_抜粋本文_
****************

本発明は、既設防波堤の補強方法に関し、さらに詳しくは、ケーソンタイプの既設防波堤の前面壁または背面壁に沿って、断面で前後方向に非対称形状の増設ケーソンを設置して補強するに際し、安全に精度よく補強することができる既設防波堤の補強方法に関するものである。
コンクリートで製造された箱型のいわゆるケーソンが、防波堤として多用されている。このケーソンタイプの防波堤を据付ける際には、ケーソン内部に砂等の中詰材を充填して所定の重量を付与することにより安定化させ、ケーソンの前面壁(港外側壁)に沿って消波ブロック等が設置される。防波堤は、これら消波ブロック、中詰材、ケーソン等の仕様を十分検討して設計されているが、設計時に想定されなかった波浪が襲来して転倒する等の不具合が生じることがある。
このような不具合が生じ、或いは生じる可能性がある場合には、既設防波堤の安定性を向上させるために補強工事が必要となり、その1つの補強方法として、新たなケーソンを既設防波堤の背面壁(港内側壁)に沿って増設する方法が考えられる。ここで、一般にケーソンは前後方向の安定化を図るため、前後方向に突設したフーチングを有し、断面で前後方向に対称形状に形成されている。したがって、このような断面で前後方向に対称形状の既設防波堤に対して新たなケーソンを増設し、かつ増設した後の防波堤の安定性を確保するには、増設するケーソンの前面側に既設防波堤の背面に突設されたフーチングに係合する係合部を設けるとともに、背面側には背面方向に突出するフーチングを設ける必要がある。即ち、増設ケーソンを断面で前後方向に非対称形状にすることが必要となる。

****************

_行データ抜粋_
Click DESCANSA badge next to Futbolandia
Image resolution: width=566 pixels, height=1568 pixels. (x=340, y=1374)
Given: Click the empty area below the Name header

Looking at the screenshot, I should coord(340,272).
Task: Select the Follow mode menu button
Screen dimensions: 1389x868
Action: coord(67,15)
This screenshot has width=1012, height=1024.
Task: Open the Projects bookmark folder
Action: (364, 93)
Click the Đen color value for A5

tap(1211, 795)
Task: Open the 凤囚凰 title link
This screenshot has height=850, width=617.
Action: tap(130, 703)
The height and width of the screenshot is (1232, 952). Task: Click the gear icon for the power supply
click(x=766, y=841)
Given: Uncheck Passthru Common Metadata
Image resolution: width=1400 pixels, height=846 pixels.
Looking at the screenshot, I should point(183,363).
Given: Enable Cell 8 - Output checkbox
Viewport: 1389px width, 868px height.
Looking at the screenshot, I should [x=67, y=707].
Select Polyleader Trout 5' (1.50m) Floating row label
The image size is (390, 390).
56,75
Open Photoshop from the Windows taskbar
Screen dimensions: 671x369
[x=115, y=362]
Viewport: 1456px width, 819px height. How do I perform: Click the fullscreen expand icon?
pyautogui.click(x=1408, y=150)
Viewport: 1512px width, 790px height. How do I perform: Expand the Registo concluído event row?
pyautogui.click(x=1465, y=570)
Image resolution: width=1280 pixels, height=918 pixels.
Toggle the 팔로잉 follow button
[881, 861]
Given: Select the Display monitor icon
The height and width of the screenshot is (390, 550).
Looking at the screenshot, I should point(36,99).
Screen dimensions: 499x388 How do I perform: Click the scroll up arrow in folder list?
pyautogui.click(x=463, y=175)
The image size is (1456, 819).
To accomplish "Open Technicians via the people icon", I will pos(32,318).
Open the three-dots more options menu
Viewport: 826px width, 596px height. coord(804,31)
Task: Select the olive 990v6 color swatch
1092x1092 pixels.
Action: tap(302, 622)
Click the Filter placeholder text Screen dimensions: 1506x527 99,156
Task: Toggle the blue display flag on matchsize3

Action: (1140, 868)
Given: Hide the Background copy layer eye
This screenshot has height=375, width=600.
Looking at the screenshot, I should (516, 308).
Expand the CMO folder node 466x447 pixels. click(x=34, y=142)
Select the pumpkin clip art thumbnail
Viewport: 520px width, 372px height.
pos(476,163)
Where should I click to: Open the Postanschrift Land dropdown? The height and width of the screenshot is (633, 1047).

****************

_作業内容_
上の防波堤補強に関する本文で、「このような不具合が生じ」で始まる段落を、主な事実を残したまま箇条書きに書き直してもらえますか。

_解答全文_
- 不具合が生じた場合や生じる可能性がある場合は、既設防波堤の安定性を高めるための補強工事が必要になる。
- 補強方法の一つとして、既設防波堤の背面壁(港内側壁)に沿って新たなケーソンを増設する方法が考えられる。
- 一般にケーソンは、前後方向の安定化のために前後方向に突設したフーチングを持ち、断面で前後方向に対称形状をしている。
- こうした既設防波堤にケーソンを増設し、増設後の安定性を確保するには、次の二つが必要になる。
  - 増設ケーソンの前面側に、既設防波堤の背面に突設されたフーチングに係合する係合部を設ける。
  - 背面側に、背面方向に突出するフーチングを設ける。
- つまり、増設ケーソンは断面で前後方向に非対称形状にする必要がある。